On Tuesday, Universal Music Group’s (UMG.AS) stock jumped more than a third in its stock market debut, as investors wagered that the music streaming boom had a long way to go.
In Europe’s largest listing of the year, the world’s largest music company, which covers musicians and song catalogs ranging from Billie Eilish to The Rolling Stones and Bob Dylan, had its market value jump to 47 billion euros ($55 billion).
Universal was split off by Vivendi (VIV.PA), which gave its stockholders a 60 percent ownership in the company.
According to Refinitiv statistics, Vivendi’s market value has dropped by two-thirds to around 12 billion euros as the company refocuses on other media assets such as pay TV brand Canal+.
U.S. hedge fund billionaire William Ackman and China’s Tencent (0700.HK), as well as Vivendi’s controlling shareholder Vincent Bollore, are among the biggest winners from the Amsterdam listing.
Universal Chairman and CEO Lucian Grainge will also receive bonuses tied to the listing, which are expected to total at least $140 million, according to a source close to the firm.
By mid-session trading, Universal’s shares were trading at 24.97 euros, up around 35% from their reference price of 18.50 euros.
Bollore (BOLL.PA), which owns 27 percent of Vivendi, was up 2.4 percent, while Ackman’s Pershing (PSH.AS) was up 4% on the Amsterdam stock exchange.
Universal, the largest of the “big three” record labels, trades at a 25% premium to its only listed competitor, Warner Music (WMG.O), according to Bernstein analyst Matti Littunen. Sony Music is a competitor for both of them.
“There’s no sign of a European discount here,” Littunen wrote in a note, adding that the stock’s performance would ease pressure on Universal to seek a dual U.S. listing.

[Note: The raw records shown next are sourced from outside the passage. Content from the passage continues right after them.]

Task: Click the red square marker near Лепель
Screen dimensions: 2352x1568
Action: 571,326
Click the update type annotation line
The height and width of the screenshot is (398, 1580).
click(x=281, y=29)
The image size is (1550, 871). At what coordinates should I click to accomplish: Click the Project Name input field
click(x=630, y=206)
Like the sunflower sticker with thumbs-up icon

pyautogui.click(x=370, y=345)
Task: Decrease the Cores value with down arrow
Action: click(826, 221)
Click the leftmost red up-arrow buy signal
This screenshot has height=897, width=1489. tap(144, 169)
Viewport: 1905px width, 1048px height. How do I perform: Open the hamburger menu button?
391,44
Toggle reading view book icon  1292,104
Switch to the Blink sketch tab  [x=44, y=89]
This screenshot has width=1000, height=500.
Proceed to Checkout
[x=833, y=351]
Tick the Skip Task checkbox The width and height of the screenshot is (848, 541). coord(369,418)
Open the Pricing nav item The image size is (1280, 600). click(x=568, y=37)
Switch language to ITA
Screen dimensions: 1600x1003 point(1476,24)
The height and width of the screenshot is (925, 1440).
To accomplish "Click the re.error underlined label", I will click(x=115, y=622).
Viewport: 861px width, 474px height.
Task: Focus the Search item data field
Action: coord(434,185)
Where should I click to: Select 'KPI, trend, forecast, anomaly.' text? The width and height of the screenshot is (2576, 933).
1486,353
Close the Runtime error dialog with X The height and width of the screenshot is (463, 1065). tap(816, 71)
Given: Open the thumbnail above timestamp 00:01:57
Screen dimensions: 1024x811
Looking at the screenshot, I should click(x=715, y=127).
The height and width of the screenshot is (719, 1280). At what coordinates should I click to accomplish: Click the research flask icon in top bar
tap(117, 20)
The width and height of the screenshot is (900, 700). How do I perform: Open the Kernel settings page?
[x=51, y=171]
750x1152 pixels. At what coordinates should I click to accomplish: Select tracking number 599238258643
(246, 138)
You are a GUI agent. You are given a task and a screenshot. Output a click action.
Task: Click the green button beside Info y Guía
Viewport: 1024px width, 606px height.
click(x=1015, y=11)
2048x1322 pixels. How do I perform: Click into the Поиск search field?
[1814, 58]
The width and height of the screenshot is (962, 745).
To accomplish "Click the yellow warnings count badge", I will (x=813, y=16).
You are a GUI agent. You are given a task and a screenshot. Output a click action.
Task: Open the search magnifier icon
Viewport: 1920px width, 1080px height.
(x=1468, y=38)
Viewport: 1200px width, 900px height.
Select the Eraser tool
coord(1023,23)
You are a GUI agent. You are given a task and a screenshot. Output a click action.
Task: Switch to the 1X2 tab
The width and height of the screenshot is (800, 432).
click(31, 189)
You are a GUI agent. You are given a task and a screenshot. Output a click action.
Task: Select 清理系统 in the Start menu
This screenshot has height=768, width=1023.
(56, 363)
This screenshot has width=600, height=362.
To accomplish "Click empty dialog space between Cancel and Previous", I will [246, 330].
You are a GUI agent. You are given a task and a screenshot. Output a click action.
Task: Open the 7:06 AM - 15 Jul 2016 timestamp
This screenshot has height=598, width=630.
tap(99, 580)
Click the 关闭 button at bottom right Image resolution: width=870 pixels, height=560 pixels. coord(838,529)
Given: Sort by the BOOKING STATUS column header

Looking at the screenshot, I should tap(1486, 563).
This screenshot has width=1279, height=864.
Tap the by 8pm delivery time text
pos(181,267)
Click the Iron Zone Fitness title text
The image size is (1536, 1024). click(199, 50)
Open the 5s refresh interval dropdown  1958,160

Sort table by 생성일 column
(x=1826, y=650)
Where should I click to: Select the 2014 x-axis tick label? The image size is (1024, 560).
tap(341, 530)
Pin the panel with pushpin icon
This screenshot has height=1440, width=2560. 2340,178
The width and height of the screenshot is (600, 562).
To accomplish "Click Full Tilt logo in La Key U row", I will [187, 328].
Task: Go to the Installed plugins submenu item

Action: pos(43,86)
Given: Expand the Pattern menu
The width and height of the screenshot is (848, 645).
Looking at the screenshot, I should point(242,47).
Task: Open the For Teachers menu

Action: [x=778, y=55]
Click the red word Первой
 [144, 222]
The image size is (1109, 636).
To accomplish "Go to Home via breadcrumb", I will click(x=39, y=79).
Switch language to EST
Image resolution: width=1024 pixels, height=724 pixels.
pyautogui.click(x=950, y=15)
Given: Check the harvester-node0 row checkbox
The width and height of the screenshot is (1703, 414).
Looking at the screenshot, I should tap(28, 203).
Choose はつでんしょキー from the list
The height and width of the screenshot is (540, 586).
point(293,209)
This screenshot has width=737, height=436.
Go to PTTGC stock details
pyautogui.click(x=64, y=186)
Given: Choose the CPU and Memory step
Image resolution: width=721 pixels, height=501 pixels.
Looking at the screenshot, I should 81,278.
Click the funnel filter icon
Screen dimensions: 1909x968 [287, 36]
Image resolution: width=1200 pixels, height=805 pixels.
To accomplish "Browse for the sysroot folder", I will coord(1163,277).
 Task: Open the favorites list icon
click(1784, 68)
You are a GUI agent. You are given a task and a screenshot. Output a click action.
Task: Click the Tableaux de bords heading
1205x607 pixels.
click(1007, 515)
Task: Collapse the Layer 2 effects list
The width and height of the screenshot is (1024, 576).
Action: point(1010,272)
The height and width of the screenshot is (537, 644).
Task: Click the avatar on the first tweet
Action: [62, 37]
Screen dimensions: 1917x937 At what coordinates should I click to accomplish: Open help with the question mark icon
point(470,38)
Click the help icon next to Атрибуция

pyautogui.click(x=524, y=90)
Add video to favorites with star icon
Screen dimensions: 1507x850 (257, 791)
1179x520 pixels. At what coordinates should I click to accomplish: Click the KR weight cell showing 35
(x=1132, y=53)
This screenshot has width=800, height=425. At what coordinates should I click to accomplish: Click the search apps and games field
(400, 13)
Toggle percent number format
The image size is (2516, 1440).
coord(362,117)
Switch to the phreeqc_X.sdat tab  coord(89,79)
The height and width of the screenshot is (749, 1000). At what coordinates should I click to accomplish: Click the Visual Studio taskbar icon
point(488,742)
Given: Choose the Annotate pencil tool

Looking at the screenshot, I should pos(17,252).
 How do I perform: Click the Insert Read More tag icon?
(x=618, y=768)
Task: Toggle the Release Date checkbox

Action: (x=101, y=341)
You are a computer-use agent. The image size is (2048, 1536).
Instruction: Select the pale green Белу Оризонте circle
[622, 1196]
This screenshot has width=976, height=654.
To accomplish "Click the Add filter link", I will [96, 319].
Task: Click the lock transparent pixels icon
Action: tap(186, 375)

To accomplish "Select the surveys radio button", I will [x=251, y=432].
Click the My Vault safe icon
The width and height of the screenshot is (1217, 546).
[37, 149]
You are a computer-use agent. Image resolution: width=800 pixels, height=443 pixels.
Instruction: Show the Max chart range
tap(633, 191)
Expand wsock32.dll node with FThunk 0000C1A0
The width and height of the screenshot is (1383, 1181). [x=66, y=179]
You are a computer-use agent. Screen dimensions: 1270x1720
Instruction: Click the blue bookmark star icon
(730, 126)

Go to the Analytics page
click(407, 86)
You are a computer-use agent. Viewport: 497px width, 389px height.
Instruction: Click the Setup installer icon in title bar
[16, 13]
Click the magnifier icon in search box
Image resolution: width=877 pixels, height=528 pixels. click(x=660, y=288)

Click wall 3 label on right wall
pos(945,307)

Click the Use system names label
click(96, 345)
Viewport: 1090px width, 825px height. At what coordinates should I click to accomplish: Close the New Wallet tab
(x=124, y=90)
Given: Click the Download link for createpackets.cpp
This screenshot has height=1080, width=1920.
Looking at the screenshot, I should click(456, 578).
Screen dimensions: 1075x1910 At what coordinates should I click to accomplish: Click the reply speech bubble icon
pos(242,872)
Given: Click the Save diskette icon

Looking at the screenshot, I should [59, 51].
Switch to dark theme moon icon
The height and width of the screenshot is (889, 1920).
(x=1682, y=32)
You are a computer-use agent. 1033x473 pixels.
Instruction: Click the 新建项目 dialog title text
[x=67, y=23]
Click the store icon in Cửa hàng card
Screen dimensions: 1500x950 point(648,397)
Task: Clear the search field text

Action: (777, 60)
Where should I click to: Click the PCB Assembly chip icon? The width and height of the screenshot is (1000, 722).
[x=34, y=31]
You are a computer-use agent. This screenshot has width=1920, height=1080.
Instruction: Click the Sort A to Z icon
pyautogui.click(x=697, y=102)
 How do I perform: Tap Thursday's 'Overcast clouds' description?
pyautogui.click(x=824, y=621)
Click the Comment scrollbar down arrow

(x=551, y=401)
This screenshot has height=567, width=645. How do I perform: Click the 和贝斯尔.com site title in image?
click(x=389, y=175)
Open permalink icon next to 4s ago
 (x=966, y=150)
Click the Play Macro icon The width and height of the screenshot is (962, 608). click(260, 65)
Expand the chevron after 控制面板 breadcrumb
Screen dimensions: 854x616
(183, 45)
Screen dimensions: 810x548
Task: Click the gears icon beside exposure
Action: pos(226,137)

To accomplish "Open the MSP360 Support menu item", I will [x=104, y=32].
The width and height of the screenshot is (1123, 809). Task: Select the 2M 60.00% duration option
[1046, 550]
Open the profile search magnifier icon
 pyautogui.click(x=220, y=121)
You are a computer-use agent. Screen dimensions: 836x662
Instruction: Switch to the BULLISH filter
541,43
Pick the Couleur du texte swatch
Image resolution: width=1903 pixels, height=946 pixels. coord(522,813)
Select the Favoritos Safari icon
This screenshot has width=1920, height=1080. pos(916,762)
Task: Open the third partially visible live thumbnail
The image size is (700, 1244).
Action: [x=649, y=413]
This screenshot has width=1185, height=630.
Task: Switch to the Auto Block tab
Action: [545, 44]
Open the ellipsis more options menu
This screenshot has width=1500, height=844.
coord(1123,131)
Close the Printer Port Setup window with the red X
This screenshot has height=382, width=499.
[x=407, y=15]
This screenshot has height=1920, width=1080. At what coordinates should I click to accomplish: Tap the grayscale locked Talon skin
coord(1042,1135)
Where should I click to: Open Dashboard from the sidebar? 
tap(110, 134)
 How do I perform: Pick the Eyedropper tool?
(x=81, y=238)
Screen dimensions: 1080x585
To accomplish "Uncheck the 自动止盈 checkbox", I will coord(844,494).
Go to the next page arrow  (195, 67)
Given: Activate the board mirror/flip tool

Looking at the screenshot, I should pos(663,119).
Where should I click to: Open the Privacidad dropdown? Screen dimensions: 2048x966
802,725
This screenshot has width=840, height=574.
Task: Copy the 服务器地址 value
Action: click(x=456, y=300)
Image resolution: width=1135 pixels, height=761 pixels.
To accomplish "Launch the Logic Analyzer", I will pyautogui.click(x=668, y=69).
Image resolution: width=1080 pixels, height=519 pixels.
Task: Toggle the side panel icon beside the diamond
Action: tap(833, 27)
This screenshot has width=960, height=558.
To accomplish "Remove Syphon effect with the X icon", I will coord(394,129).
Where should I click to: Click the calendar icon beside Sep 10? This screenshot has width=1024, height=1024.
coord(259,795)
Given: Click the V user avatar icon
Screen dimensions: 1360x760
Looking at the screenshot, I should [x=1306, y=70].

Universal is based in Hilversum, Netherlands, but its headquarters are in Santa Monica, California.
The good start also serves as vindication for Ackman, who was forced to do an embarrassing U-turn in July after US regulators banned his plans to invest in Universal through his special purpose acquisition company (SPAC).
Instead, Ackman, whose grandpa was a singer, chose to purchase a 10% position through his primary Pershing Square hedge fund, which is already up more than 30% on paper.
Universal, whose other famous singers and catalogs include Justin Bieber and The Beatles, intends to capitalize on arrangements with ad-supported sites like TikTok and YouTube, as well as streamers led by Spotify, amid the streaming boom.
“I believe we’re only at the start of the next wave of growth,” Grainge told Reuters, “since music subscription and ad-supported consumption is growing globally and has a long runaway ahead.”
Universal makes money from the rights to its massive repertoire, and it also gets royalties from the artists it represents on social media platforms and performance fees when their songs are performed.
Live concerts and Universal’s merchandising business were impacted hard by the COVID-19 epidemic, although ad-supported earnings have recovered after a brief dip.
Vivendi’s IPO has a lot riding on it, as it aims to get rid of a conglomerate discount that it believes has been weighing on its stock.
Last week, Vivendi said that it was planning to buy another stake in Lagardere, opening the door for a full takeover of the Paris Match magazine owner.
Universal has increased revenues for the past six years, with core profitability of 1.36 billion euros in 2020 on 7.43 billion euros in revenue. It expects sales growth of at least 10% this year and in the upper single digits the next year.
The listing is Euronext’s latest victory in Amsterdam, which has expanded as a financial center since the United Kingdom’s exit from the European Union. Prior to Universal, Amsterdam has seen a record 14 initial public offerings (IPOs) this year.
According to Refinitiv estimates, 17 banks are projected to make a combined $60-$65 million in fees from advising Vivendi and Universal on the purchase, with BNP Paribas and other top advisers taking the lion’s share.